In order to provide a safe working environment, racks on walls hold gloves, pot holders and protective equipment. "It's a tight space, so we need to make good use of it," Szekely says. "In addition, every food item is labeled and detailed so we can work safely and productively."

Biocompostable and renewable plates, cups and serviceware are used throughout the operation. "We partnered with NPR, and they built facilities to allow composting," Szekely says. No china is used, so the dishwasher is small. China is rented for catered events, however. For environmental preservation, each station contains three receptacles: one each for composting and recycling and landfill (for what's left over). Recyclers come to the operation and pick up waste.

At catered events staff set up each event with a three-tiered waste management system. Serviceware is also compostable.
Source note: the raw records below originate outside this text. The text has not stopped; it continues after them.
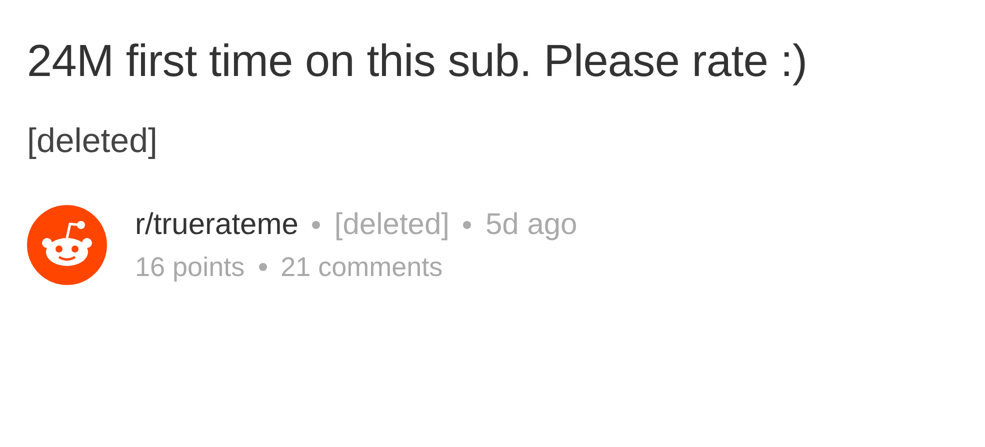 This screenshot has width=985, height=447. What do you see at coordinates (92, 142) in the screenshot?
I see `post-author: [deleted]` at bounding box center [92, 142].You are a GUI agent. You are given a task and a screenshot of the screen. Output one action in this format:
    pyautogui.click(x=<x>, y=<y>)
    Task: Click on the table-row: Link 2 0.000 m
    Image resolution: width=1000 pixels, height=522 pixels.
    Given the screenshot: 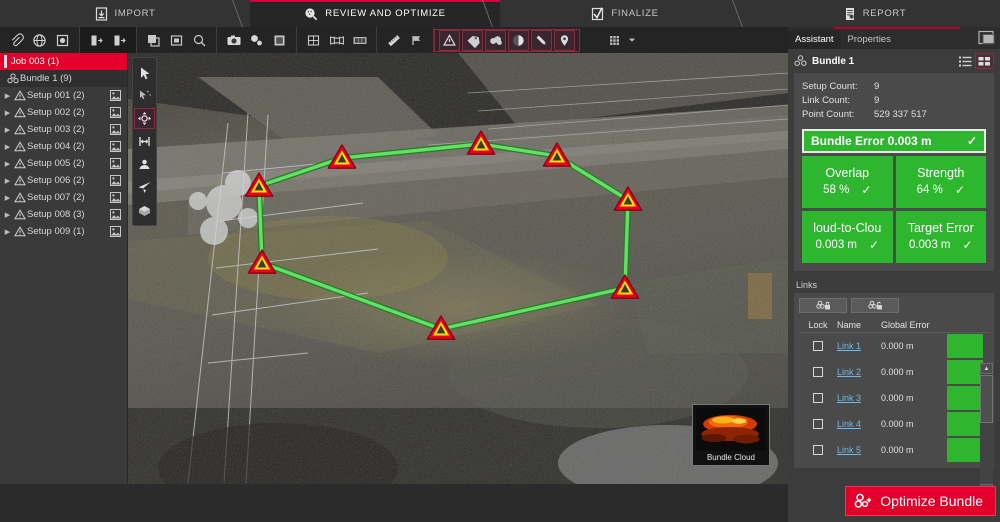 What is the action you would take?
    pyautogui.click(x=894, y=372)
    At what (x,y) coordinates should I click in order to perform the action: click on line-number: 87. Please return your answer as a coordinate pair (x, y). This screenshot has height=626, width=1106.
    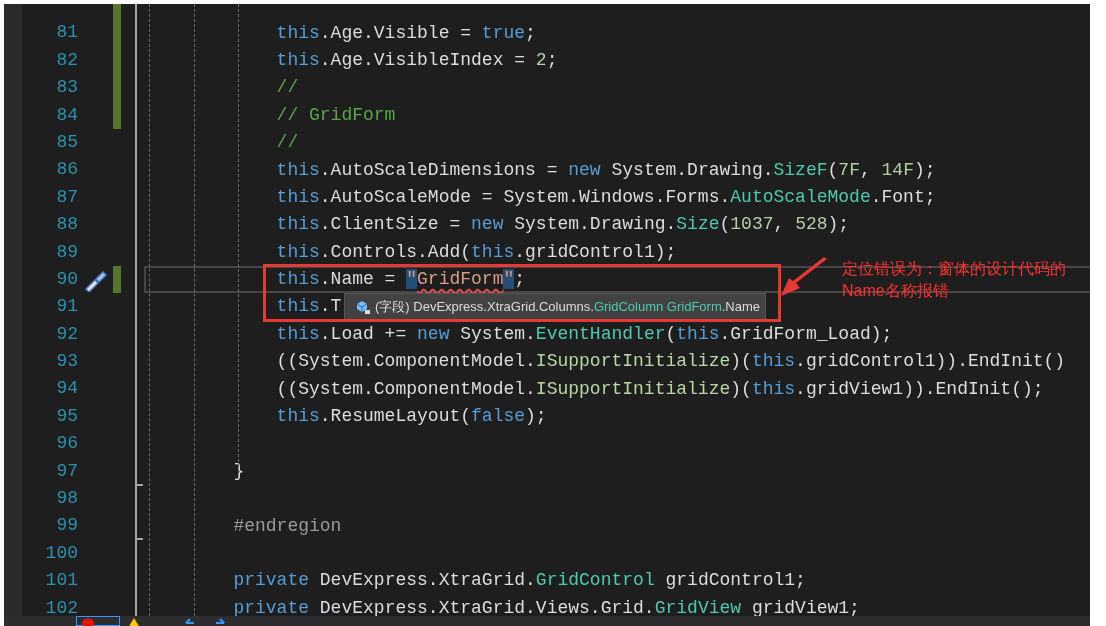
    Looking at the image, I should click on (67, 196).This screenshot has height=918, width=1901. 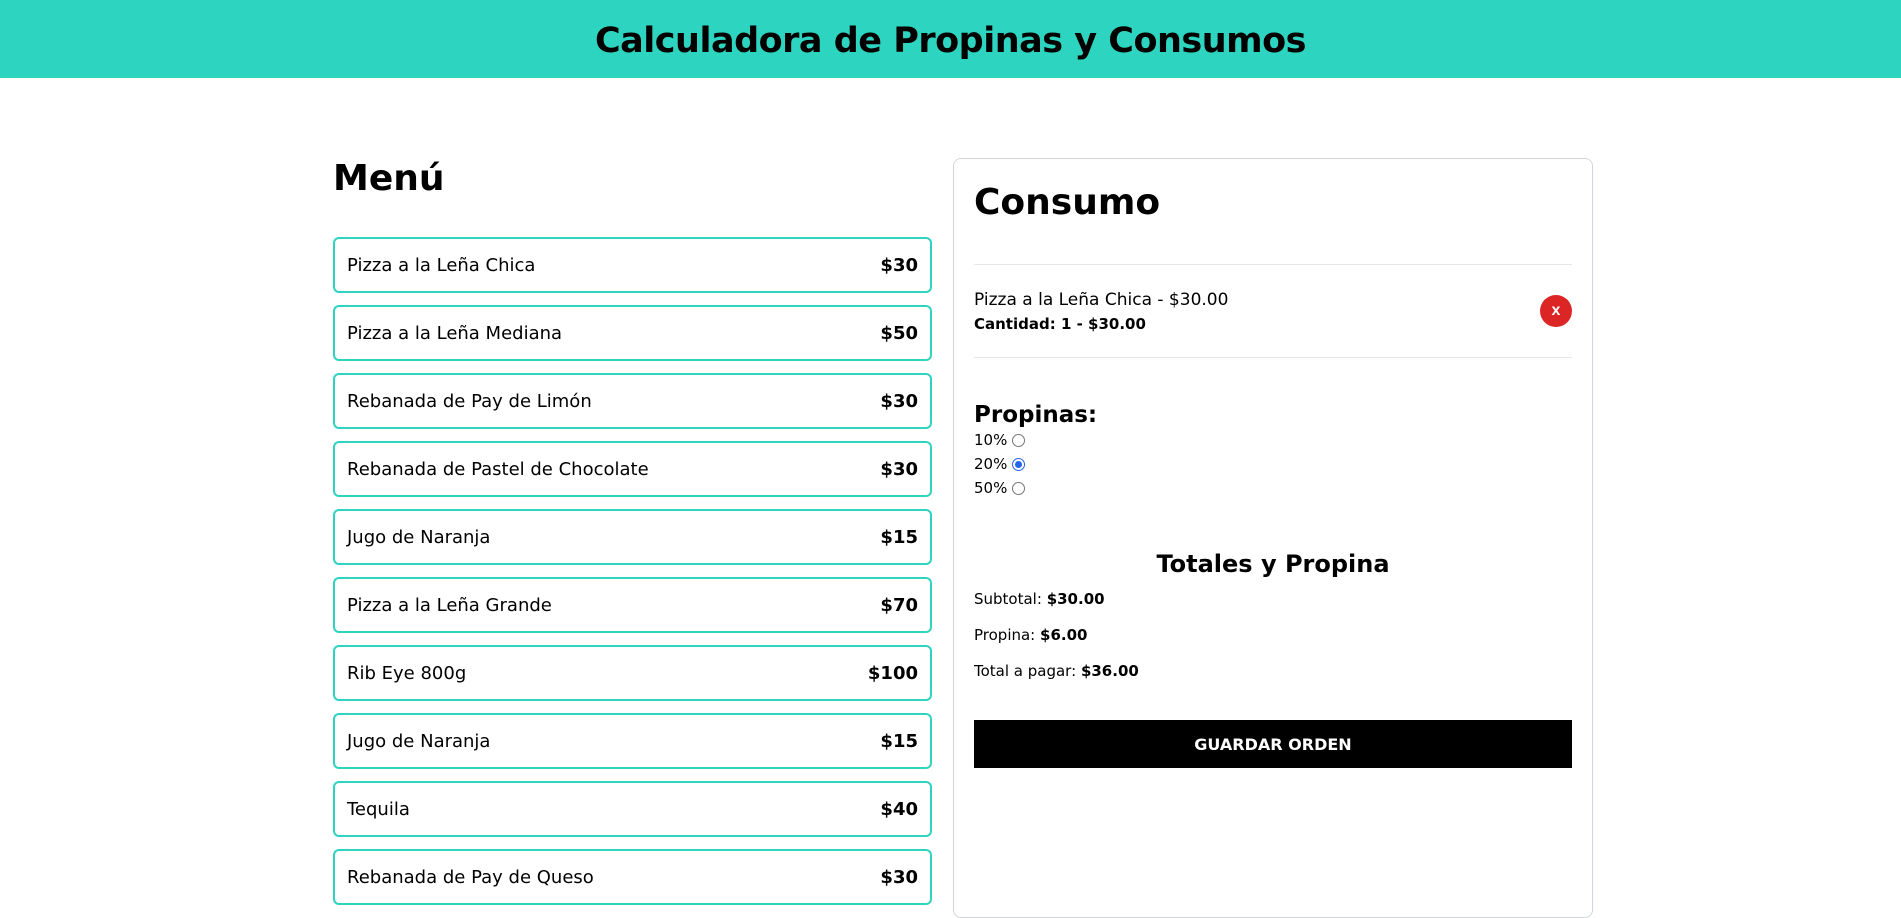 I want to click on menu-item-name: Rebanada de Pay de Queso, so click(x=470, y=877).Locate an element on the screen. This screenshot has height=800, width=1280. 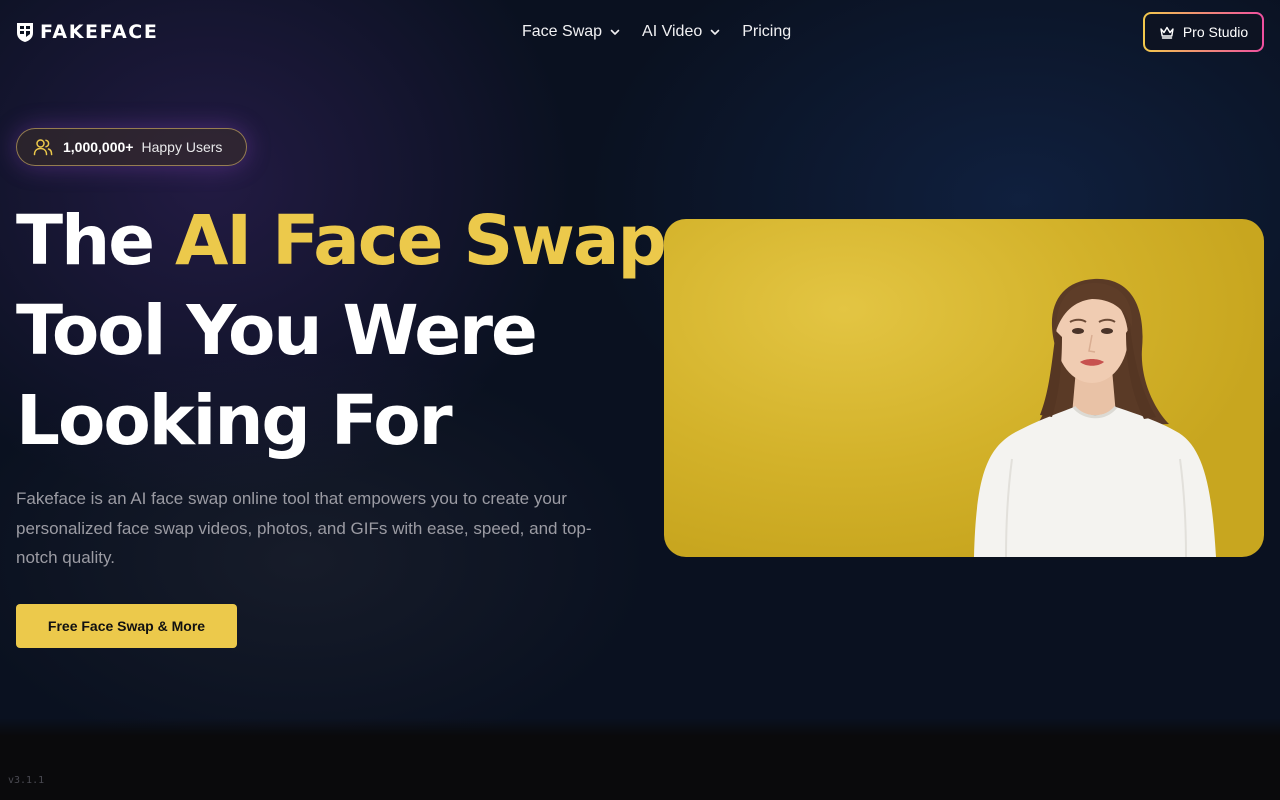
users-count: 1,000,000+ is located at coordinates (98, 147).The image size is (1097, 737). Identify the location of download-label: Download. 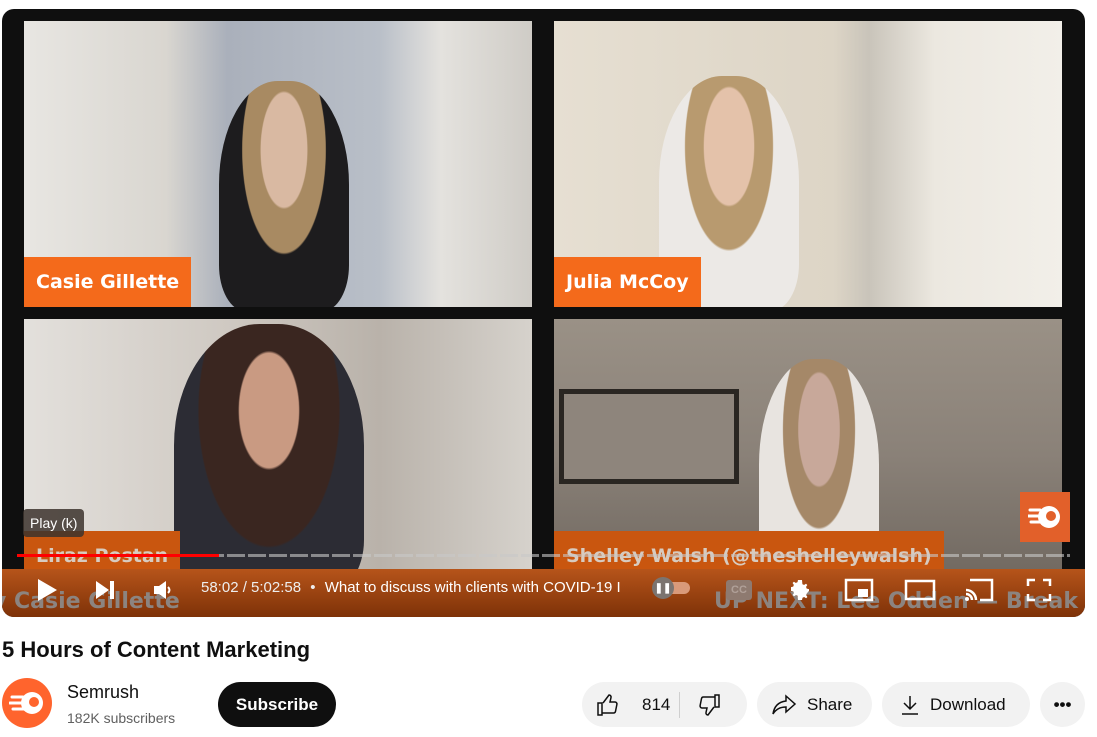
(968, 704).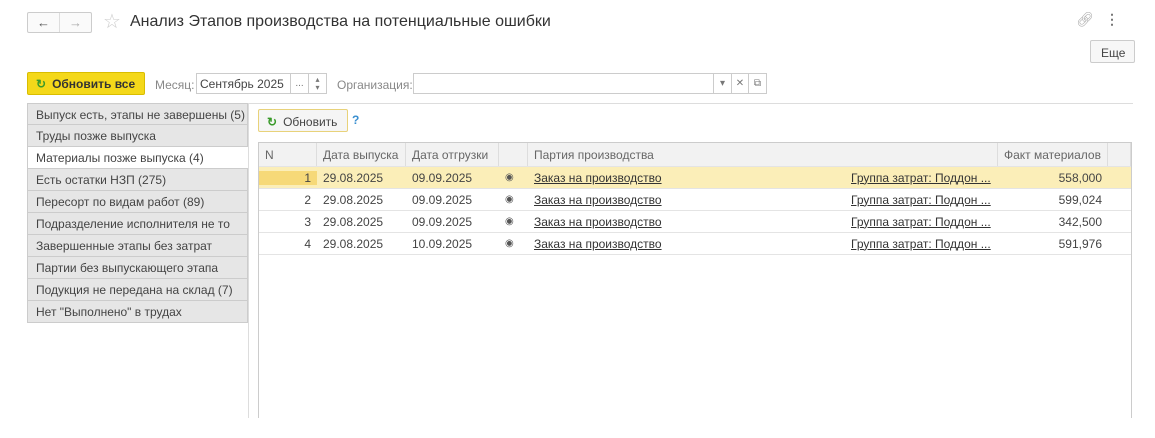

For energy saving, McConnell specified hoods with energy management systems. "Though the equipment isn't Energy Star rated, walk-ins are remote and water-cooled in the basement so cool air isn't needed to bring down the temperature in a hot kitchen," he says.

Facts of Note

  • Ownership: NPR (formerly National Public Radio)
  • Opened: April 2013
  • No. of Employees On-Site: Approximately 800
  • Scope of Project: Café kitchen with storage and seating
  • Size of Building: 330,000 sq. ft.
  • Size of Foodservice: Café, 5,352 sq. ft., including 3,025-sq.-ft. dining area (Studio One) and 1,385-sq.-ft. kitchen
  • Seats: 150
  • Average Check: $5-6
  • Total Annual Sales: $850,000, projected
  • Daily Transactions: 600 on average, including café and catering
  • Hours: 7 a.m. to 4 p.m.
  • Menu Specialties: Fresh food, much sourced from area farms and suppliers
  • Staff: 10, including chef and manager
  • Total Project Cost: $201 million
  • Equipment Investment: $300,000
  • Website: www.npr.org

Key Players

  • Director of Facilities: Wayne Goudreault
  • Human Resources Chief People Officer: Jeff Perkins (he has since left the company)
  • Director, HR Operations: Pam Dorsey (she has since left the company)
  • Administrative Services: Maury Schlesinger (He was with NPR until he wrapped up his work on the move project in October 2013.)
  • Regional Executive Chef: Russell Szekely, Guckenheimer
  • Executive Chef: Gretchen Hoffman, Guckenheimer
  • General Manager: Kirk Huserik, Guckenheimer
  • Regional Nutrition and Wellness Manager: Alison Acerra, MS, RD, Guckenheimer
  • Regional Merchandising and Standards Manager: Cory Rockwood, Guckenheimer
  • Architect: Hickok Cole Architects, Washington, D.C.; Yolanda Cole, principal in charge
  • Interior Designer: Hickok Cole Architects, Washington, D.C.; Sean Wayne, director of interior design, and Jessica Maples, senior associate
  • Foodservice Designer: Next Step Design, Annapolis, Md.; Eric McConnell, vice president, Linda Callahan, project coordinator, and Josh Smith, managing director, New York
  • Equipment Dealer: Alto Hartley, McLean, Va.